Trees present so many wonderful advantages for your yard. They offer shade, attract birds and small animals, and serve as a windbreak. They can even help keep your utility bills lower. Of course, they’re also beautiful!
If you want to add trees to your yard, it’s important to get them started right. That means choosing the right time and the right place to plant them. It also means giving them all they need to flourish, especially during the shock of transplantation.
Wait – let’s back up a bit more. First of all, it means choosing the right type of tree for your climate and the available space. Remember, the sapling you plant isn’t going to stay so small and manageable. You need to be sure that the full-grown version will fit in well!
Is There A Best Time To Plant Trees?
Once you know the type of tree you want to plant, it’s time to figure out when to plant them. As with a lot of planting, you have two choices: spring or fall.
Fall is the best time, but spring isn’t too bad either. The advantage of planting in the fall is that all the tree’s energy will be devoted to establishing its root system. It won’t be trying to sprout leaves or grow taller.
Spring isn’t bad, either. Even though the tree will be expending energy on buds and leaves, the sapling will still be able to start spreading its roots. As long as it has some time to establish itself a bit before the summer’s heat, it will still be able to thrive.
One advantage of spring is that you’ll probably have more of a selection in nurseries. However, in the fall, you may find better discounts since stores want to get rid of what’s left.

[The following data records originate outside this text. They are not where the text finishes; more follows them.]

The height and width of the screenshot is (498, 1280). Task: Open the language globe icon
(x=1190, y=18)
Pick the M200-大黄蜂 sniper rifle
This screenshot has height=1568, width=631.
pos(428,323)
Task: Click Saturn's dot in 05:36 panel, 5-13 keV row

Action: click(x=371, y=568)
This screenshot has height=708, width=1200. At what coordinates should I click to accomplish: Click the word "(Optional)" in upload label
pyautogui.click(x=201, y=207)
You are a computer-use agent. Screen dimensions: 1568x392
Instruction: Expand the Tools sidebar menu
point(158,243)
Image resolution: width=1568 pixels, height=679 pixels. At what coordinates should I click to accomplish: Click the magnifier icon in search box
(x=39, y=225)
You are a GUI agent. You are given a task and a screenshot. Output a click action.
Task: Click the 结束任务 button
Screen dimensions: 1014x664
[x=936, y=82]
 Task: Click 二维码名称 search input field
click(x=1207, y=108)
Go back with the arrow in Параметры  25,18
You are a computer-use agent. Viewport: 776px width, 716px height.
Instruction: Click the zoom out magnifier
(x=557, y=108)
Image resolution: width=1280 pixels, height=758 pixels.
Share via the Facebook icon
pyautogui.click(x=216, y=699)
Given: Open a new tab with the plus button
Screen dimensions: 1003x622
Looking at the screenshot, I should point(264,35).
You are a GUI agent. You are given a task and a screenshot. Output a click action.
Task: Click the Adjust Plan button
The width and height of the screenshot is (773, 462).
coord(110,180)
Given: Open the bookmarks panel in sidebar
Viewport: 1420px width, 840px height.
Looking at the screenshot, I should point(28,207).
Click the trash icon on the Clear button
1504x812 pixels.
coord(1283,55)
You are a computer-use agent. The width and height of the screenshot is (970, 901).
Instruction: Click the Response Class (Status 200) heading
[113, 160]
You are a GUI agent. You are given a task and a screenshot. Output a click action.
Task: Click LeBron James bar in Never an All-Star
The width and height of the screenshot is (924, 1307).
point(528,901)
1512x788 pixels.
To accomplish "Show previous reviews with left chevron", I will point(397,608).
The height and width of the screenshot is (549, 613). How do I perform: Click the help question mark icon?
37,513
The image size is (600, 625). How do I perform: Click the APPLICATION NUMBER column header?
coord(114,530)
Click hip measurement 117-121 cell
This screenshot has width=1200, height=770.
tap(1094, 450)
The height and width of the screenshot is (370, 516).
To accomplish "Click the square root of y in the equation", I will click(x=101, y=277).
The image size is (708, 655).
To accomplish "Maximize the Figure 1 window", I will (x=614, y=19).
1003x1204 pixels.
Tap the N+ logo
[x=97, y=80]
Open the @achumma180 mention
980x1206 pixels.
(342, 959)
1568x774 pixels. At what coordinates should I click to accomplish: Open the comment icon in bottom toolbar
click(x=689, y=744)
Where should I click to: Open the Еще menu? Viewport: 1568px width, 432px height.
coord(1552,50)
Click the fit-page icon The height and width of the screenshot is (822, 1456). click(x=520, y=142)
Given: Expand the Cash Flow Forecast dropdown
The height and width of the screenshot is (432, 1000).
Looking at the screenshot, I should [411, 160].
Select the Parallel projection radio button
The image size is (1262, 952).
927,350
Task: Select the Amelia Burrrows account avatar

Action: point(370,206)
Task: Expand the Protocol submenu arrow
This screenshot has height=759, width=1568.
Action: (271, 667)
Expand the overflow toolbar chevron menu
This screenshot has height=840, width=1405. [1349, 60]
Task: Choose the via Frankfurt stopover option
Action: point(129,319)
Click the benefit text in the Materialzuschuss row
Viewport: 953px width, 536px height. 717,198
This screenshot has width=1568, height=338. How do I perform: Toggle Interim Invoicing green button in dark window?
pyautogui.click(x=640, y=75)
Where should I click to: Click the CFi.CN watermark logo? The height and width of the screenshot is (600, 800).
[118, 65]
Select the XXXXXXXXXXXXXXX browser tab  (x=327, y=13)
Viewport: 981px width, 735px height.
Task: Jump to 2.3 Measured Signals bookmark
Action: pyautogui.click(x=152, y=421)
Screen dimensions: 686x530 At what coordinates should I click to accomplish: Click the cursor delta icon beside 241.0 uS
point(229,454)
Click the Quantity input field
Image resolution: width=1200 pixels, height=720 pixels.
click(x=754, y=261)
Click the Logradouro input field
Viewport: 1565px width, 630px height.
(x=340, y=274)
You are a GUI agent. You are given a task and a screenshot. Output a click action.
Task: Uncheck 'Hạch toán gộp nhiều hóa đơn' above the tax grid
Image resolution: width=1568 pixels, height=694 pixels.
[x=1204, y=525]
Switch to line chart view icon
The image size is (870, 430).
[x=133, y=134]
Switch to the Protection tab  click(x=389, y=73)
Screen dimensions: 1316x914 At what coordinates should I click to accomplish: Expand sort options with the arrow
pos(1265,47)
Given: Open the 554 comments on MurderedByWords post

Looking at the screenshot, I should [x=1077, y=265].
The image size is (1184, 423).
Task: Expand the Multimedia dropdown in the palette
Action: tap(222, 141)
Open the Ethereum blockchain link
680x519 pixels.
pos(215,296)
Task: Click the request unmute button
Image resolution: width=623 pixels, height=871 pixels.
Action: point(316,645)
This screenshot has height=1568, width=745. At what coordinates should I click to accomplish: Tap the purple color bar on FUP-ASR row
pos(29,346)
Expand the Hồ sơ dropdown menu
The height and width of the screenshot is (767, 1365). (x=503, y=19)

Whether you choose fall or spring, try to stay at least a month to six weeks away from when the more severe weather comes in. That generally means sticking to early- to mid-season for planting.
Of course, summer and winter are not ideal for planting because of the extreme temperatures.
Deciding Where To Plant
You’ll also have to decide where to plant your new tree. Again, it’s important to remember that the tree is going to grow. How much growth will depend on the type of tree, of course.
Be sure that you choose a spot that will let the root system spread adequately. That means keeping it far enough from the house, the sidewalk, and the driveway. It also means keeping it separated from other trees so they don’t choke each other.
Check with your local utility company, too, to find out where buried utility lines are. Most areas have a single number to “call before you dig” so that you can check on water, power, cable, and other lines on your property.
You also have to think about how other trees and even the house could interfere with the growth of your new tree. Primarily, this has to do with the amount of sun your new tree needs. This varies from tree to tree – some do better with ample light while others only need a bit. But you’ll need to pay attention to how much sunlight reaches different spots of your yard before finalizing a spot.
Finally, don’t block too much of the view of your house with a tree. Open sight lines from house to street make a home less attractive to thieves.
Gathering Your Tools
Once you have your type of tree and its future home chosen, it’s time to get your tools together. There isn’t much you need, even though it can be tough work at times.
The main tool you’ll need is a quality garden spade. You might also want a pickaxe to help break up any roots that you find as you start digging.
Besides this, we recommend either a wheelbarrow to put the dirt into or a tarpaulin to toss it onto. Either of these will make it easier to gather up the dirt you excavate when it’s time to return it to the hole.
You’ll also need your garden hose hooked up so you can start watering your sapling right away. If you don’t have a hose or it doesn’t reach, you’ll need several large buckets of water, or be prepared to refill a bucket repeatedly.
As far as other materials, mulch is important to help protect your new tree.
Doing The Job
Once everything’s ready, it’s time to start the hard part: digging the hole.
Your hole doesn’t have to be deep. It should only be the same depth as the root ball of your sapling. This will help protect the roots and the trunk of the tree by keeping the crown at the right level.
However, you should dig substantially wider than the root ball. Dig out the hole 3-5 times as wide as the root ball. That is, if the root ball measures 10 inches across, you’ll want the hole to be at least 30 inches (2.5 feet) across and up to 50 inches (4 feet 2 inches) across. This width will loosen the soil in the area and make it easier for the roots to spread out.
Once the hole is dug, you can place your tree in it. Remove whatever covering the root ball has. If it’s burlaps, you can leave it there in the hole, under the tree; otherwise, remove it.
If necessary, you can stake up your tree so that it remains upright. It’s best to use posts on either side with ties to the tree.
You can now start to refill the hole with the dirt you dug out. Make sure to keep the tree straight as you do so.
Add about two inches of mulch all around the tree. This helps hold in moisture, keep the roots at a more constant temperature, and keep weeds away.
Be sure to water your new tree right away. Keep the soil damp – neither dry nor too wet. The frequency of watering will vary depending on the type of soil you have and the weather conditions, but it could be from every day to every few days.
Saplings also benefit from being wrapped in burlap or other protective materials. This provides a cushion against physical damage, helps keep pests away, and encourages optimal growth.
Planting a new tree can lead to great benefits for your yard. It will take time to grow but it’s a rewarding project that can be enjoyed for years and even for generations. Be careful to choose the type of tree and the location carefully. Take good care of it, and it will provide you with shade and beauty!